— Затем, чтобы безопаснее проехать по Ливонии, — но, брат и друг, мне надо освежить свою душу рассказом…
Братья удалились к стороне: сели под иву, которая шатром развесилась над берегом, и, рука в руке, взоры в глазах друг друга, разговаривали они об родных и родине, и все чувства души и все страсти сердца мгновенно отсвечивались на прозрачном облике Всеслава, и он жадно ловил рассказы о подвигах соотечественников, о их славе. Он забыл о себе, внимая о Новегороде… Ах! кто пе заслушается вестью об родине, как пением райской птички!
— А я, — сказал, наконец, Всеслав на повторенный вопрос брата, — как ты знаешь, пал окровавленный, избитый и израненный на полях Вейзепштейна, куда удальство завлекло меня с горстью бесстрашных. Я не знал, где я очувствовался. Прошлое для меня исчезло; память истощилась с кровью, и все, что тогда увидел я наяву, мне чудилось будто во сне. Надо мною вздымались плитные своды, как в могильном погребе; на мне, каг саван, белое покрывало, и тусклая лампада едва освещала окружность. Я ужаснулся; мне представилось, будто я погребен заживо! Холодный пот проступил на лице… Приподнимаю голову, озираюсь… У моего изголовья сидела прелестная, как ангел, женщина… Признаюсь тебе, я обомлел; суеверное воображение представило мне, что в ней вижу я свою душу, которая, перед отлетом на небо, прощается с бренным своим жилищем.
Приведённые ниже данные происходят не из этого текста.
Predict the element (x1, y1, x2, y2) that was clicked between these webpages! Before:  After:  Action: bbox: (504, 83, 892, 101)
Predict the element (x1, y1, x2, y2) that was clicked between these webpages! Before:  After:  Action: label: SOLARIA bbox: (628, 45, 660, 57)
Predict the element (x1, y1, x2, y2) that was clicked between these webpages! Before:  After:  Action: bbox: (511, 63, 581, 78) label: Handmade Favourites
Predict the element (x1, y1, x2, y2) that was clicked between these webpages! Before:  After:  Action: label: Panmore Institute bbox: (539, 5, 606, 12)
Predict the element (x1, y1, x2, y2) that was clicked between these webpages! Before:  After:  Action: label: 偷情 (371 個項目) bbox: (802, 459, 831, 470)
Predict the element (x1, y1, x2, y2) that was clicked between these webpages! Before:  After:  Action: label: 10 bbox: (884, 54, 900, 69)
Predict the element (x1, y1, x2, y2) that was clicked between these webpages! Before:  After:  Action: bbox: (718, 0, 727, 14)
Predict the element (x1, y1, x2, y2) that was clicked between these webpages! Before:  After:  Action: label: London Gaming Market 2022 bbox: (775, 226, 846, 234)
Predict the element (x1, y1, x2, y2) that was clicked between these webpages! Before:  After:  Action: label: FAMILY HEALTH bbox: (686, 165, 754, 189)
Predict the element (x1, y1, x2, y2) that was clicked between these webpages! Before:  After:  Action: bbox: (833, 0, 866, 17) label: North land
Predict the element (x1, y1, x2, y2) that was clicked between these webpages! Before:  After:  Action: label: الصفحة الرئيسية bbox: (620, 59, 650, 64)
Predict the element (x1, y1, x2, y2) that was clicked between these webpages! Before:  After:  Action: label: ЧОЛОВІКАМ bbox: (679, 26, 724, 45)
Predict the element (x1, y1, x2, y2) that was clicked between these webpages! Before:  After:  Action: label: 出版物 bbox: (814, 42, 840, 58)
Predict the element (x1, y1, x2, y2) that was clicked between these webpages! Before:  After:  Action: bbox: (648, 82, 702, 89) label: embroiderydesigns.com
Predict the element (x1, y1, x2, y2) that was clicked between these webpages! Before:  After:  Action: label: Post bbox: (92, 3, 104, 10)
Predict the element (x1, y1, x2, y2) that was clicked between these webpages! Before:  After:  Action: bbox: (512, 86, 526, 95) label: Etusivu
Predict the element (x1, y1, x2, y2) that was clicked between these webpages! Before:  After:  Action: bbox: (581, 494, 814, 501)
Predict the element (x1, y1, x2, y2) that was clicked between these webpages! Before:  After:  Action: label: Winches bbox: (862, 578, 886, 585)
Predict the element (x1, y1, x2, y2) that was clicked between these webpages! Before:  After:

Брат! это была супруга рыцаря фон Нордека, великодушного моего победителя.
— Нордека! — воскликнул пылкий Андрей. — Этого рыцаря словом и делом, который первый под градом камней и проклятий влез на стены дюнамюндские, которого рижане страшатся, как божьего гнева! Я недавно видел его, когда он обок гермейстера въезжал в пролом покорившейся им Риги, в пролом, который был для них победными воротами. Этот Нордек ехал так горд, глядел так смело всем в глаза… что… признаюсь, меня взяла охота померять с ним силы, — он должен быть славный человек.
— Он в самом деле таков, — продолжал Всеслав. — Вспыльчив до бешенства и неустрашим до безрассудства, зато как добр и радушен! Теперь буду говорить о себе. Между тем как медленно возвращались мои силы, раздоры Ордена с Новым-городом продолжались, и мне невозможно было в целые полгода дать весточки, нельзя было спроведать о родимых. О, как часто, друг, у меня было тяжко на сердце! И некому было открыть тоски своей, не с кем погоревать вместе. Часто, каждый день глядел я с башни Нейгаузена на Псковскую дорогу, которая вилась и скрывалась в лесу; иногда скакал по ней русский всадник — и надежда моя воскресала, сердце билось крепко; но мнимый вестник скрывался — и вновь оно ныло и замирало. Только с Эммою находил я отраду; и благодарность за ее нежные попечения об раненом превратилась во мне в какую-то неизъяснимо тихую к ней привязанность.
— Неизъяснимую? — перебил, грозя пальцем, Андрей. — Для меня это очень понятно: ты влюбился в нее…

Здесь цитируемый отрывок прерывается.